• Richard Rodney Bennett
  • Violin Concerto (1975)

  • Novello & Co Ltd (World)

Commissioned by the Feeney Trust

  • 2(pic)2(ca)1(bcl)2423(btbn)1timp.3perchp.pf(cel)str
  • violin
  • 22 min

Programme Note

This work was written in England and America between May and September 1975 in response to a commission from the Feeney Trust and West Midland Arts Association, and is dedicated to Ralph Holmes. It is made up of two extended movements, each suggested by lines written by Robert Herrick (1591-1674).

The character of the first movement is summed up by a quotation from The Maidenblush

‘So look the mornings when the Sun Paints them with fresh Vermillion..’

After a brief declamatory introduction (A) the soloist enters quietly and freely and after a brief cadenza transforms the notes of the opening statement into a long lyrical theme (B). The tension increases until the opening material (A) returns in varied form. Then comes the second of four cadenzas, each of which makes an important structural division. This leads to a brilliant scherzo which develops earlier material (A,B) as well as introducing a new ‘martial’ theme (C) played by the soloist largely in double-stops. The central point of the movement is reached in a third cadenza, after which the material recurs in reverse order, creating an arch-like form. Before the varied reprise of the soloist’s lyrical theme (B) comes the last and most important cadenza, which sums up all the thematic material (A,B,C) of the movement. Finally the opening statement (A) returns, creating a brilliant coda.
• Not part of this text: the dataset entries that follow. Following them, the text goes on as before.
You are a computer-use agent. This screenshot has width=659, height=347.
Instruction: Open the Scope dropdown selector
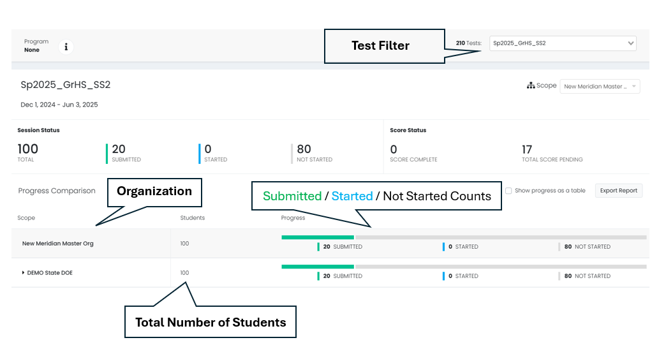[x=599, y=87]
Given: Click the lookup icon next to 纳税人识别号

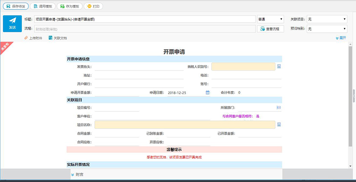Looking at the screenshot, I should 279,66.
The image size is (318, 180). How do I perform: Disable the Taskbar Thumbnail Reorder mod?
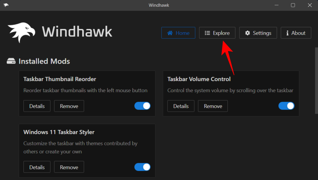click(x=143, y=106)
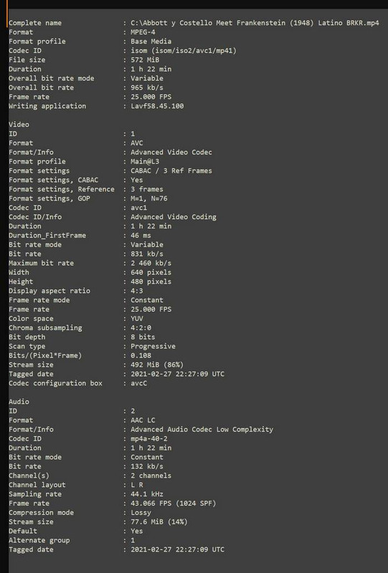Click the Scan type value Progressive

coord(153,347)
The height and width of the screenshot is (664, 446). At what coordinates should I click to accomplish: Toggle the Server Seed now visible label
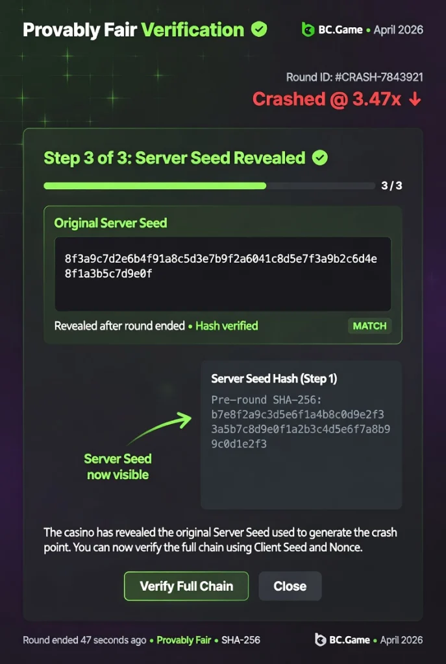coord(118,466)
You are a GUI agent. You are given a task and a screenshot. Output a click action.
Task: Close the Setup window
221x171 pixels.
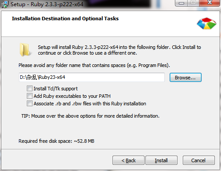tap(210, 3)
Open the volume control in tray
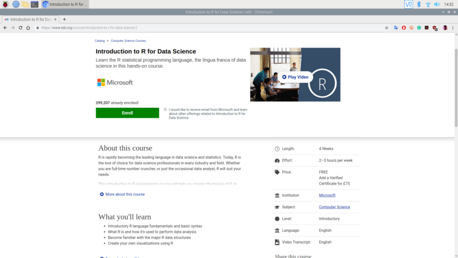 click(x=437, y=4)
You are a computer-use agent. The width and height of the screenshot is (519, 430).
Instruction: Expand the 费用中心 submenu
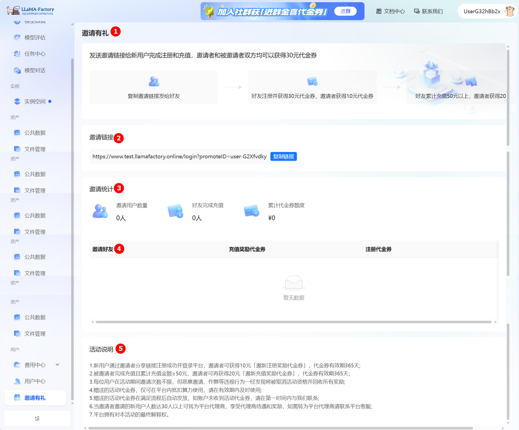[x=35, y=365]
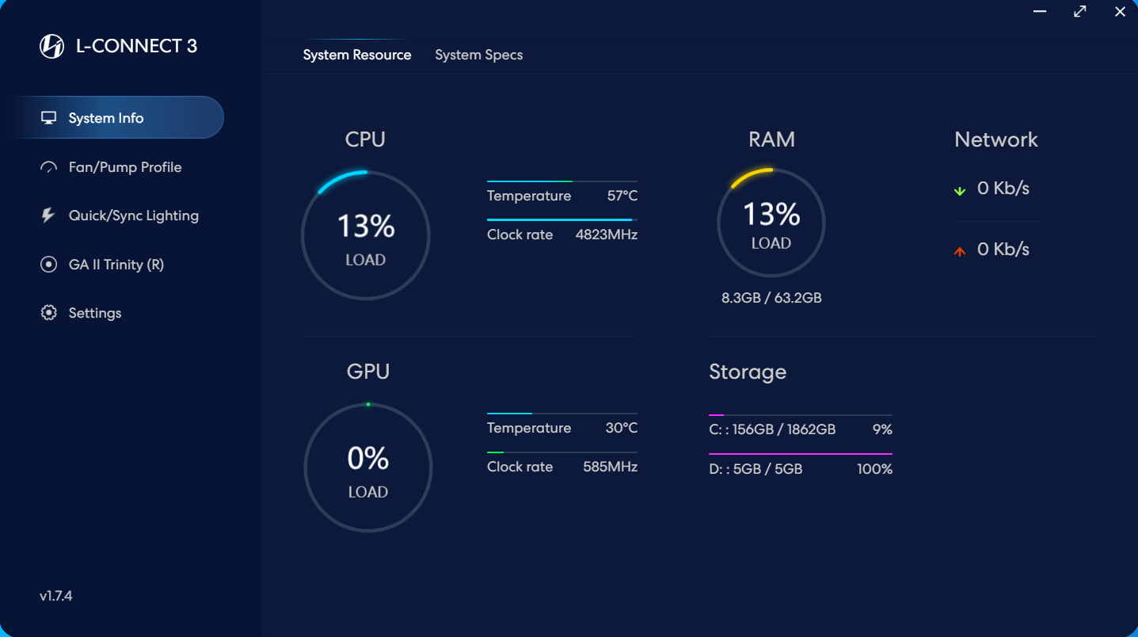Open the Fan/Pump Profile page
The height and width of the screenshot is (637, 1138).
pyautogui.click(x=125, y=167)
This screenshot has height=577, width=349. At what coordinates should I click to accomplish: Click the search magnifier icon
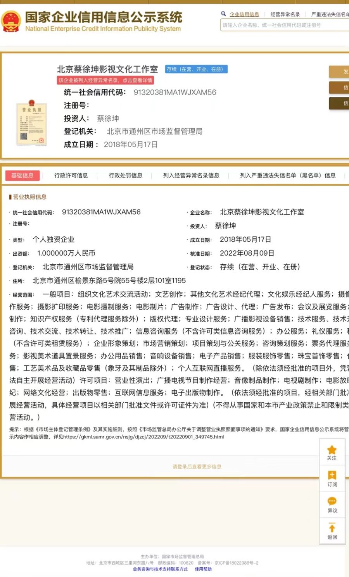pyautogui.click(x=223, y=14)

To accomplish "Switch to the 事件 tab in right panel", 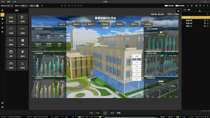I will [189, 10].
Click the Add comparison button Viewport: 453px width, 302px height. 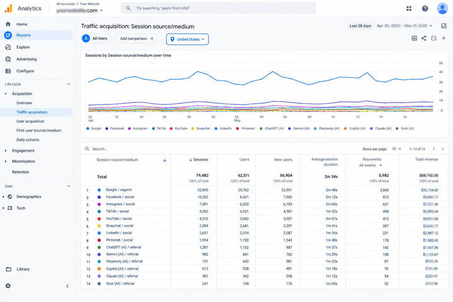(137, 38)
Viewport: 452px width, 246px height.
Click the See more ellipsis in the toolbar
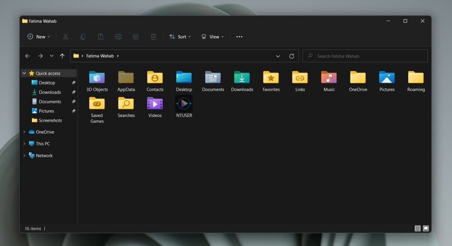(239, 37)
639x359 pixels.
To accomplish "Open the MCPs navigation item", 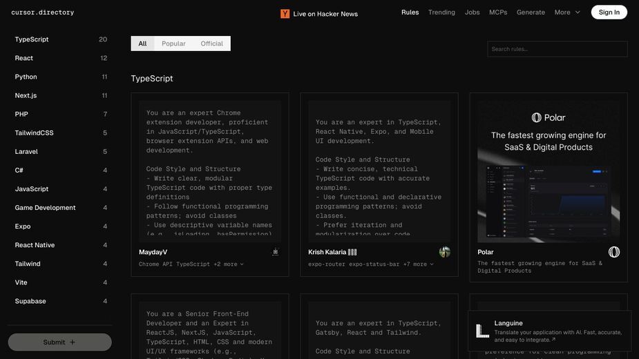I will coord(498,12).
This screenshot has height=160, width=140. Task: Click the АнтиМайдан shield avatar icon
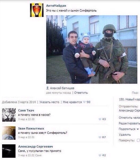point(37,10)

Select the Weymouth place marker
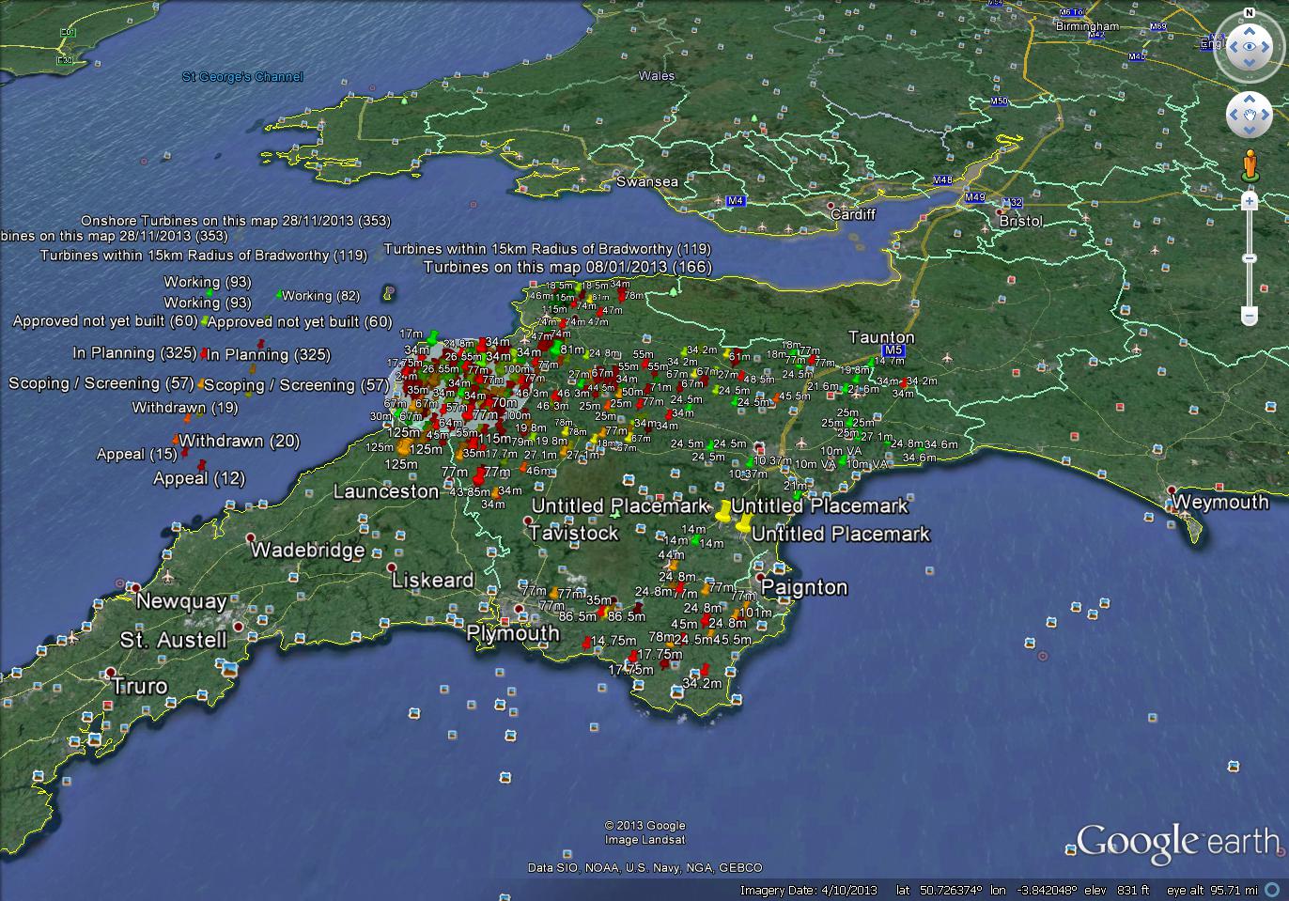[1172, 490]
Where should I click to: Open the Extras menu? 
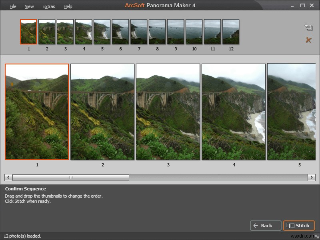pyautogui.click(x=48, y=6)
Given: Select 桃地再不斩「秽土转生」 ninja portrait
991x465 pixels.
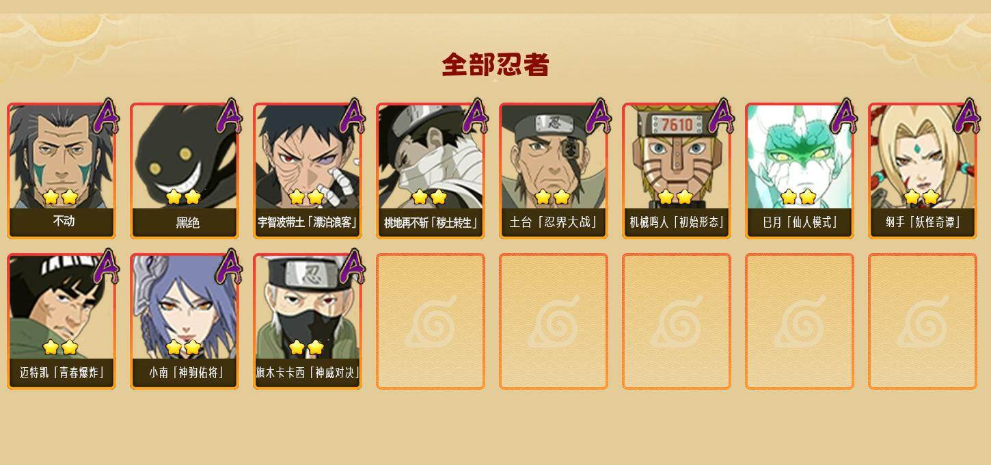Looking at the screenshot, I should pos(431,171).
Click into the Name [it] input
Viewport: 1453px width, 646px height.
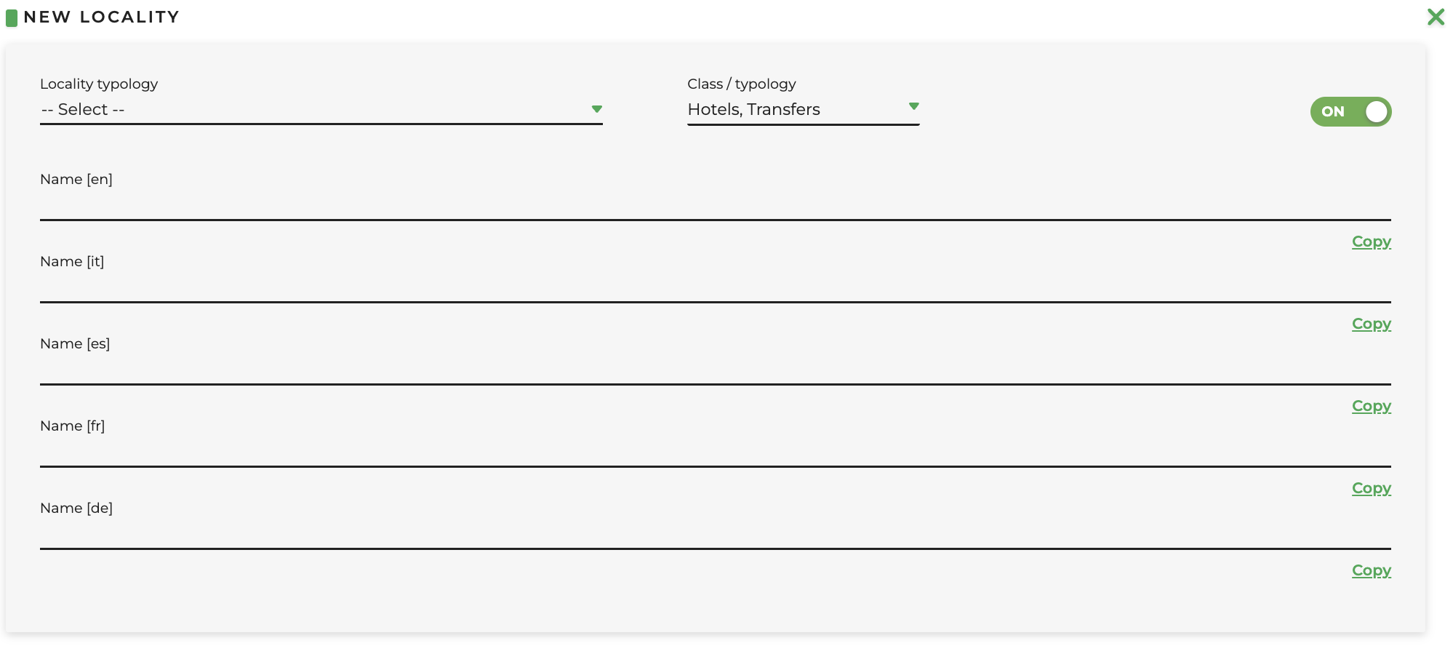pos(715,288)
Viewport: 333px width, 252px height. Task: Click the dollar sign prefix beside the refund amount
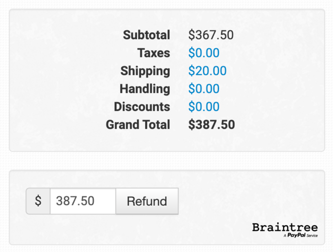(x=38, y=201)
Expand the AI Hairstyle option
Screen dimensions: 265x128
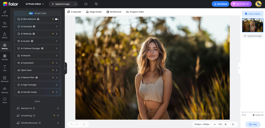coord(57,26)
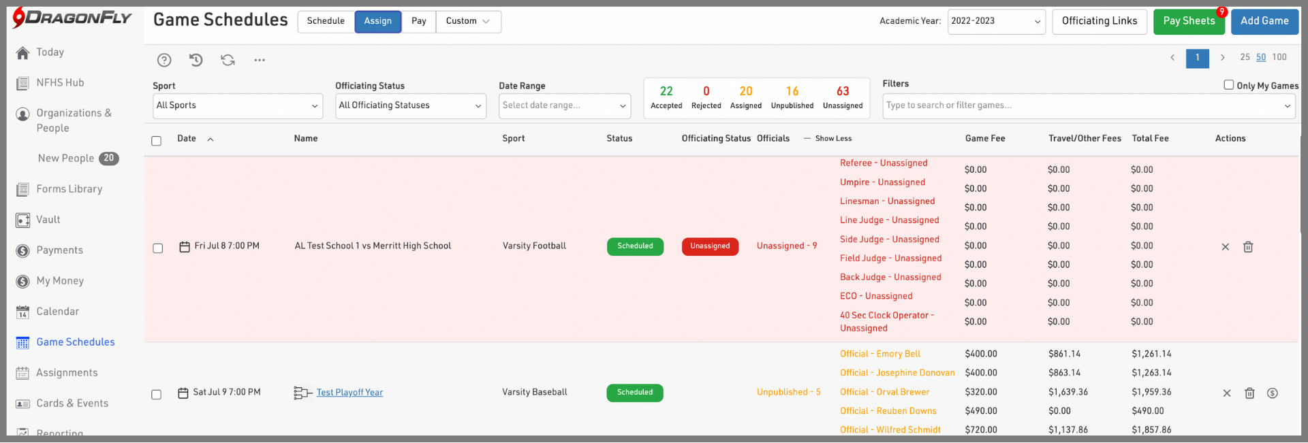
Task: Go to next page arrow
Action: point(1222,58)
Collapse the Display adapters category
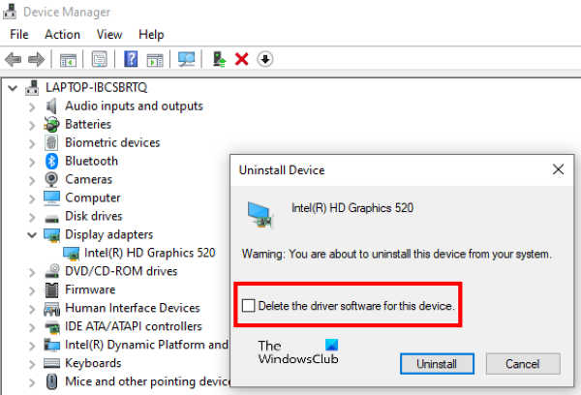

The second movement was suggested by lines taken from an early version of Herricks ‘Epithalamion’:
Throned in a saffron evening
Seems to chime
All in.’

The form of this movement is basically very simple - AFA, cadenza, coda. Over a gently rocking accompaniment the soloist builds a long melodic line. This line is taken up in turn by cor anglais and violins, while the soloist ‘improvises’ around it. After an impassioned climax the second main section begins. This is built from two elements: a filigree pattern for woodwind and celesta and an increasingly agitated recitative stated by the soloist. At the climax of the second section the first material returns, leading to a cadenza. The coda is cloudy and nocturnal; at the very end of the concerto the soloist quietly states his opening theme from the first movement and the music slowly fades.